遺言がない場合は、基本的に遺産分割協議を経ないと、登記・預金の引き出し・株式名義の書き換えが出来ません。

1. 不動産の相続手続き

  1. 遺言がある場合には、遺言と被相続人が生まれてから亡くなるまでの間に在籍した全戸籍の除籍謄本・改正原戸籍謄本、相続人の戸籍謄本・住民票、固定資産税評価証明書等を用意して法務局で登記手続きを行います。
  2. 遺言がない場合は、遺産分割協議を行う必要があります。まずは被相続人が生まれてから亡くなるまでの間に在籍した全戸籍の除籍謄本・改正原戸籍謄本を取り寄せて相続人の範囲を調査します。

分割方法には、現物分割、代償分割、換価分割、共有分割がありますが、いずれかの方法で分割に合意したら、協議書を作成します。

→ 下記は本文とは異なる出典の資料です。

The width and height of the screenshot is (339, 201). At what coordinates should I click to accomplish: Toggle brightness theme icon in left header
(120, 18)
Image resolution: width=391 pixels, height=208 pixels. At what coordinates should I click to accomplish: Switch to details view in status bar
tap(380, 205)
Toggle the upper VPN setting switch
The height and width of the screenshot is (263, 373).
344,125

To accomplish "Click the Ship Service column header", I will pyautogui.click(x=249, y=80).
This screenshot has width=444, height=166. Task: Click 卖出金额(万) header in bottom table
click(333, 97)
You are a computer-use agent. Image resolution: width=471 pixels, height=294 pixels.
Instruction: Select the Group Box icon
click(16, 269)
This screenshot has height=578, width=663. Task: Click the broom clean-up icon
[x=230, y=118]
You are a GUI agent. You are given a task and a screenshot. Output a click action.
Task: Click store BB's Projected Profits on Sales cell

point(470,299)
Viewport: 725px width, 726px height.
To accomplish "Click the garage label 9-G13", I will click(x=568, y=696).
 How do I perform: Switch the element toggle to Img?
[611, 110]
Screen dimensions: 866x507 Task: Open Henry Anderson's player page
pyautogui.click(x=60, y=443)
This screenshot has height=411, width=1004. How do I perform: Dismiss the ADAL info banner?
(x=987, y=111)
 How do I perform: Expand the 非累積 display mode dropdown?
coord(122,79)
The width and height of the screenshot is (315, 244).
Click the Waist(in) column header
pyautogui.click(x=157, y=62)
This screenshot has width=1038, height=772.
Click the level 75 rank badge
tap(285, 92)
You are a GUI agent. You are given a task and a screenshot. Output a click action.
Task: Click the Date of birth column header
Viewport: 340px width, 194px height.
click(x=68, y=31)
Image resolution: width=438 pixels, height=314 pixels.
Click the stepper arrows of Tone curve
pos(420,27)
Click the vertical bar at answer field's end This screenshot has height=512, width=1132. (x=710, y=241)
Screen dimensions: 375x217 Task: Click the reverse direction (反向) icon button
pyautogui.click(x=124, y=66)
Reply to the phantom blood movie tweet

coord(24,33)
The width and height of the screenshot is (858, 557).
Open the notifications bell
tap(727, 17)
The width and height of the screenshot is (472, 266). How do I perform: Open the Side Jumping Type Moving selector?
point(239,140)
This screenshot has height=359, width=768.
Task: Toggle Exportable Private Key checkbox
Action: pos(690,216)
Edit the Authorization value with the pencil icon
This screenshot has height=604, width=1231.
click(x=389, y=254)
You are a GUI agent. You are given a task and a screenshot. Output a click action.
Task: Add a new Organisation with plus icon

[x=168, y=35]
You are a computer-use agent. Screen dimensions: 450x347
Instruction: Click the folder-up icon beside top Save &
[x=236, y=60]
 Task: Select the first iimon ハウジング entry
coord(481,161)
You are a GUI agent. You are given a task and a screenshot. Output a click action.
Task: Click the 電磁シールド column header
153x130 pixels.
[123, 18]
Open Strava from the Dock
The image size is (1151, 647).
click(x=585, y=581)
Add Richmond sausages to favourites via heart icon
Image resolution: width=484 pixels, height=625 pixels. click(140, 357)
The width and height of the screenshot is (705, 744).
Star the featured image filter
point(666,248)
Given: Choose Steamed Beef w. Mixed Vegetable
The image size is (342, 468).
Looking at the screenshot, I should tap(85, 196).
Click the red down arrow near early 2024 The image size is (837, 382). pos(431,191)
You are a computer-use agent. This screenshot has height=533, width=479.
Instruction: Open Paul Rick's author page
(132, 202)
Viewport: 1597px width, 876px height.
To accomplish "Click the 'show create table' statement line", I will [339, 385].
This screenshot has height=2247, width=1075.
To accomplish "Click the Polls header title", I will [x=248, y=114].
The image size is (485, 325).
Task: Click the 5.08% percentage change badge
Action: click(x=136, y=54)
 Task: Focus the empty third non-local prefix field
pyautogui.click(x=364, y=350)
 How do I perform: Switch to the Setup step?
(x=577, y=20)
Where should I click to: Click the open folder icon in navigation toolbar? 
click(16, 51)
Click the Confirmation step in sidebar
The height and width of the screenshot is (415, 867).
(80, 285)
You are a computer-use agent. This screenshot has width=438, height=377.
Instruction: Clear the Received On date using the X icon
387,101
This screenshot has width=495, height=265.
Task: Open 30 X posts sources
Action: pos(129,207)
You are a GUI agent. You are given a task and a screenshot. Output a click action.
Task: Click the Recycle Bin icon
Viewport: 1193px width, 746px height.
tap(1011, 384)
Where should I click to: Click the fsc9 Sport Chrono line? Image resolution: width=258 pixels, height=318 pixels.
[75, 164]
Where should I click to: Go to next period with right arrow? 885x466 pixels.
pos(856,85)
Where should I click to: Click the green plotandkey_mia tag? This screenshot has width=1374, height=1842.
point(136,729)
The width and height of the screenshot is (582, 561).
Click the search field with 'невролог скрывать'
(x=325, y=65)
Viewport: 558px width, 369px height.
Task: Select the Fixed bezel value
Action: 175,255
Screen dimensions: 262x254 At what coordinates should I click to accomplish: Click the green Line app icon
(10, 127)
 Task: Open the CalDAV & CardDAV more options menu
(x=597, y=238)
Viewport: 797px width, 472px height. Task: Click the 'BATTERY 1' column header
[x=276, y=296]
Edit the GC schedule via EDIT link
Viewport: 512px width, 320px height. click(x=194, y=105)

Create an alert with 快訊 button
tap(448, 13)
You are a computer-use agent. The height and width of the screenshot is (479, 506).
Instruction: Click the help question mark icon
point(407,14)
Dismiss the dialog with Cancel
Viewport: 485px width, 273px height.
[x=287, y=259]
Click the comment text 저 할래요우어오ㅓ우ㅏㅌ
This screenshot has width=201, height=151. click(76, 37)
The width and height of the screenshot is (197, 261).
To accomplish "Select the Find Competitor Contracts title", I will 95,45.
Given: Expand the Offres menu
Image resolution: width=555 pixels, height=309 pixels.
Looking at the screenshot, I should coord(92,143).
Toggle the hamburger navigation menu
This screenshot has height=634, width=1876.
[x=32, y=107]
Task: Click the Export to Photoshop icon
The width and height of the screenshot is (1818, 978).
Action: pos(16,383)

最後に、被相続人が生まれてから亡くなるまでの間に在籍した全戸籍の除籍謄本・改正原戸籍謄本、相続人の戸籍謄本・住民票、固定資産税評価証明書と遺産分割協議書、相続人全員の印鑑証明書を法務局に提出して相続登記手続きを行います。

2.預金の相続手続き

  1. 預金は分割することが可能な債権ですから、遺言等がない場合、各相続人は法定相続分に従って当然に預金債権(預金の払い戻しを請求できる権利)を取得し、相続人が払い戻しを請求すれば銀行はこれに応じる義務が生じるはずです。
    しかし、実際上は各金融機関によって誤差はありますが、被相続人・相続人全員の戸籍謄本類、相続人全員の印鑑証明書、相続人全員の実印を押印した相続届を払戻の際に要求されることが多いです。
    また、銀行は相続の開始を知った場合、預金口座を凍結することが通常です。
    このように、相続人間での話し合いがなされないと、相続財産に含まれる預貯金の活用は難しいといえます。ですから、相続税の支払いを預貯金をあてにする場合などには注意が必要です。
  2. 遺言書がある場合には、遺言書のほかに、遺言者の除籍謄本、遺言執行者の印鑑証明書、遺言執行者作成の払戻依頼書を提出すれば払戻に応じてくれる金融機関もありますので、手続きが簡便になります。

3.株式の相続手続き

まず、株式は分割債権といえるのかが問題となりますが、判例はこれを否定しています。

ですから、相続が開始すると、株式は相続人全員の間で準共有の状態に置かれることになり、不動産等と同様に遺産分割の手続きが必要になります。

遺産分割協議が整った場合、株券、名義書換の請求書、株主票、被相続人の除籍謄本及び相続人全員の戸籍謄本、遺産分割協議書、相続人全員の印鑑証明書などを提出して株式の名義書換を請求していくことになります。

なお株式譲渡に取締役会等の承認を要するとされていても、相続は譲渡とは異なるので承認は不要です。

4.まとめ

以上のとおり、各種相続の手続きを進めるにあたっては、遺言ないし遺産分割協議が必要となります。